Seems like confusion is the point.
satby
I already have decision fatigue and this nightmare hasn’t even gone into effect. Assuming Medicare is still there in 2 1/2 years, I probably will just opt out until then. If I start to have medical problems, I am expatriating.
Jim
I can almost remember a few years ago, when Richard Mayhew was born, and was explaining to us in straightforward terms what the ACA was all about. Now David Anderson has the much tougher job of trying to describe what’s involved in “the marketplace of choice.” I long for simpler times.
D58826
Since I have a real job and for some crazy reason my boss seems to think I should work at it, just a quick question. Given the depressingly long list of deplorables in Trumpcare, does it also reopen the Medicare Part D donut hole?
David Anderson
No@D58826: No, Medicare is fundamentally untouched.
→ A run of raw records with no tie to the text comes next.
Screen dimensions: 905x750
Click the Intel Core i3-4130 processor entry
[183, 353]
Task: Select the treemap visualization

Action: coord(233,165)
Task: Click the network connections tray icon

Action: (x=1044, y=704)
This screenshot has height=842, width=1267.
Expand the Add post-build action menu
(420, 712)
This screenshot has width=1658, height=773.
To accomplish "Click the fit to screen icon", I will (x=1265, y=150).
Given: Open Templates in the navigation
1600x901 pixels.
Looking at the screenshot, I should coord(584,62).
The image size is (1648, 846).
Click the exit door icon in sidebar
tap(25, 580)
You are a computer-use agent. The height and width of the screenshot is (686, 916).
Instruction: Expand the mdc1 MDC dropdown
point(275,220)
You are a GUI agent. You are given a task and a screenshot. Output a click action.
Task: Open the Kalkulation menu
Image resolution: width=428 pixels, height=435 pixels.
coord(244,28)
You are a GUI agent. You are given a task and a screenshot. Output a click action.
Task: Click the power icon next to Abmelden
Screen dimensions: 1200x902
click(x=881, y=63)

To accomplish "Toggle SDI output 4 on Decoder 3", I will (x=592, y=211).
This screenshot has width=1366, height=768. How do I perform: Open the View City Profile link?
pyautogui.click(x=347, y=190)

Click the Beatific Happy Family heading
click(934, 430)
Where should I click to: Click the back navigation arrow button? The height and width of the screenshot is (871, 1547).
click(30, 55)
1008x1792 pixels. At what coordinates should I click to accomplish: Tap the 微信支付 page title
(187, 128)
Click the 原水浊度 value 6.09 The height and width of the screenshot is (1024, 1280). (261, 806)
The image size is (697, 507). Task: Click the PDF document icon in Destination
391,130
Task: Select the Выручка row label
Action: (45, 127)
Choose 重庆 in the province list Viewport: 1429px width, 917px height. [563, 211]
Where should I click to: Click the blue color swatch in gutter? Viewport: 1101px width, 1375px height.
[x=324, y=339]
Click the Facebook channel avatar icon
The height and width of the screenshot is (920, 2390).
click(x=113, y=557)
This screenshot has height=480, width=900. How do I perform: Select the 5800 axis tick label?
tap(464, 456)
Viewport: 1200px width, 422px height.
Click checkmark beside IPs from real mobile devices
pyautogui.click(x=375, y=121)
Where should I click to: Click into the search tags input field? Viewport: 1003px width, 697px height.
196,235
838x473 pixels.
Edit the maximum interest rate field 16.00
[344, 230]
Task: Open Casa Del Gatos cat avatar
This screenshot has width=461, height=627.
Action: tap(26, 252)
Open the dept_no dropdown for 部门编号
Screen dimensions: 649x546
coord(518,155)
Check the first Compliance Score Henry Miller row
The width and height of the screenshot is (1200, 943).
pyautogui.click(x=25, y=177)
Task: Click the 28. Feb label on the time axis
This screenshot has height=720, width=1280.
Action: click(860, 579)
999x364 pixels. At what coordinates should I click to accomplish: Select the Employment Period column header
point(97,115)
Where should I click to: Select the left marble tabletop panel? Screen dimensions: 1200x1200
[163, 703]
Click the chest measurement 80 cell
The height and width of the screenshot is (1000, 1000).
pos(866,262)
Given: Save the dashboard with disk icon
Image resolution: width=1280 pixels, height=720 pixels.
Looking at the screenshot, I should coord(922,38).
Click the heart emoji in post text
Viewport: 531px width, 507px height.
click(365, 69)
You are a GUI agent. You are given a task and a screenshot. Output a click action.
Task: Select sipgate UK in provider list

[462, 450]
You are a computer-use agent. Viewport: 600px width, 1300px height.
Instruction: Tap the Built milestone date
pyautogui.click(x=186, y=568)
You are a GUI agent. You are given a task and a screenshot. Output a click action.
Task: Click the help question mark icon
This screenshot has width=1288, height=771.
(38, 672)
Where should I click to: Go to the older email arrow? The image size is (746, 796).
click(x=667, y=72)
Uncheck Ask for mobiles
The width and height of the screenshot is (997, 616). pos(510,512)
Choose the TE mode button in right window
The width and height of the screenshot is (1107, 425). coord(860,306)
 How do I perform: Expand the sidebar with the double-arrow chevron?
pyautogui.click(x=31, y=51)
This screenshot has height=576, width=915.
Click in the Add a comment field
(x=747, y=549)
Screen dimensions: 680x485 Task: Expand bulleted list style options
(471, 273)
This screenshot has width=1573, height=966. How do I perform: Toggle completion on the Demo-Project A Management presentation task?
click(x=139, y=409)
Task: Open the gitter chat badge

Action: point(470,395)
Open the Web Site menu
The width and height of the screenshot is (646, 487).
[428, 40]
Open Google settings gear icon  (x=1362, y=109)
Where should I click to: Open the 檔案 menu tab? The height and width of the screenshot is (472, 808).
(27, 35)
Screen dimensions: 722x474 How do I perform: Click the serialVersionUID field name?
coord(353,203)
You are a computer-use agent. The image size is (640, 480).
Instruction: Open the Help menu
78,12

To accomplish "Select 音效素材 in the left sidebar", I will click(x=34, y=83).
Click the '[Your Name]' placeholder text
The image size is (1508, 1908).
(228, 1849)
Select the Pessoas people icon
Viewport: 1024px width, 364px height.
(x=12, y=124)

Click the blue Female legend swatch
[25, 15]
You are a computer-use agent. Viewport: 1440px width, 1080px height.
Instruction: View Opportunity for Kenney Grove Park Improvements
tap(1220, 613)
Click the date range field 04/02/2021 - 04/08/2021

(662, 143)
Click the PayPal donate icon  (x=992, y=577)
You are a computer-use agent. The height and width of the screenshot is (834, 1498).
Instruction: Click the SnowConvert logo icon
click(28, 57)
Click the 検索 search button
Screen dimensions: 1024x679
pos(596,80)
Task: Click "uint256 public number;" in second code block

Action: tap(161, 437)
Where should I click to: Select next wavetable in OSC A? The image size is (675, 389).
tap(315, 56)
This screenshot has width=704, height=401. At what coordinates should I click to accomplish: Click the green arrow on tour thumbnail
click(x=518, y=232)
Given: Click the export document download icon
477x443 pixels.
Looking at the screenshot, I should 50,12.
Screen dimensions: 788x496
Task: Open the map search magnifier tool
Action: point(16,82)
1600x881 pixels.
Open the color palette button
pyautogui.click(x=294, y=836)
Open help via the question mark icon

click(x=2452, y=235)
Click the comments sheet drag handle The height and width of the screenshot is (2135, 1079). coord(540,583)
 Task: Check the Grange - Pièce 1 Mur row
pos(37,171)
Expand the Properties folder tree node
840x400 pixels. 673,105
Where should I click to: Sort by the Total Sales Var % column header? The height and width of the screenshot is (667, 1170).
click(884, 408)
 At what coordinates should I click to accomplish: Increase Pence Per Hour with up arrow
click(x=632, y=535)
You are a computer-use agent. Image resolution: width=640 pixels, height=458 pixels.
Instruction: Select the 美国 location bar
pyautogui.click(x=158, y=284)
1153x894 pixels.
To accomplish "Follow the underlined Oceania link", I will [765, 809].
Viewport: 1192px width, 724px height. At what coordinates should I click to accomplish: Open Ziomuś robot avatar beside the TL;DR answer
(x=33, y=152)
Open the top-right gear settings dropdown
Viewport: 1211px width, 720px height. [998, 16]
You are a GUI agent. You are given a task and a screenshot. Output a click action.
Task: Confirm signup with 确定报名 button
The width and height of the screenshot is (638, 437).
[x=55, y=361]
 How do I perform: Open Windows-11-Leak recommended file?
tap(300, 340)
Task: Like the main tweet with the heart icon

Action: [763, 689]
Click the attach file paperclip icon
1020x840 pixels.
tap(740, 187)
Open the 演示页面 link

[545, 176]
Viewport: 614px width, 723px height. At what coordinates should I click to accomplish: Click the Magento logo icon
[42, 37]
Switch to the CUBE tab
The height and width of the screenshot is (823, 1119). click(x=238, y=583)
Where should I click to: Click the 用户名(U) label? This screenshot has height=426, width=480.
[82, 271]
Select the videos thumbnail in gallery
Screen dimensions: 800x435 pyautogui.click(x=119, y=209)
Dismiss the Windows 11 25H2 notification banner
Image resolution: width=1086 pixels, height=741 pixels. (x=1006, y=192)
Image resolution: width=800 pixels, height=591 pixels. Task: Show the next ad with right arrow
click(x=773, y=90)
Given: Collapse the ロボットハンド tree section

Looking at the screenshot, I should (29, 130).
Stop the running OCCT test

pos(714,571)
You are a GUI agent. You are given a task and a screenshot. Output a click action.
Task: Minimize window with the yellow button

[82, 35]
That is the Republican core base
David Anderson
@rikyrah: Actually, in this element, I don’t think confusion is the fundamental point. If it was tweaked to the median of medians, it would be an elegant market design modification that makes sense and solves a problem without additional consumer confusion.
Ohio Mom
BRCA 1 and 2 are the genes associated with an extremely increased risk of breast and some other cancers.
Every time I see this bill in its initials, BCRA, it looks like a typo to me. Of course this bill IS in a way, an increased risk of cancer for millions.
D58826
@David Anderson: That’s what I figured and for that reason
David Anderson
@Jim: Honestly, from an intellectual stand point, market design and consumer choice design fascinate me. I’m lucky enough to be working with and more importantly being able to have coffee with Peter Ubel and Charlene Wong. Peter is both a really interesting guy and a slightly twisted thinker who keeps on coming up with some really interesting perspectives on how people actually process information. Charlene has the experience of seeing how young adults make choices under uncertainty and the behavioralist perspective. So from a professional point of view, this shit is fascinating to me and I am at a place where I can ask world class experts their opinion for the price of a cup of coffee.
Neldob
This is strangely fascinating, but also makes medical tourism seem more attractive. Thanks!
daverave
I find myself in the moneyshot position from that table that was making the rounds yesterday regarding premium increases from the ACA to this new abomination; i.e., in 2018, a 64 y.o. making mid-50k/yr whose premiums are scheduled to skyrocket. I assume that table was for a perfectly healthy 64 y.o and that my premiums will be beyond prohibitively expensive due to a slight but completely managed BP issue not to mention my 7 y.o. bilateral hip replacements.
Oh well, someone had to take the big hit. I also would not hesitate to go medical touristing on any semi-elective procedures. My biggest fear is that should this bill make it into law then the next GOP sacrificial lamb will be Medicare.
Catherine310
So I thought I would do my duty and called Mitch McConnell’s office to state my point of view. After lots of (“thanks for calling, your comments are important, (but by the way) the mailbox is full”). I spoke with one person who hung up on me as soon as I mentioned the “healthcare” bill. After more of “thanks for calling…” I spoke with another person who hung up on me after I mentioned healthcare. The third time, I stated “you won’t hang up on me, yes?” “sure”. “I’ve called twice before and got hung up on….you’ll speak to your colleagues?” “sure” So I stated my position (the bill as written is evil), and got hung up on. I’m not sure these calls get charted.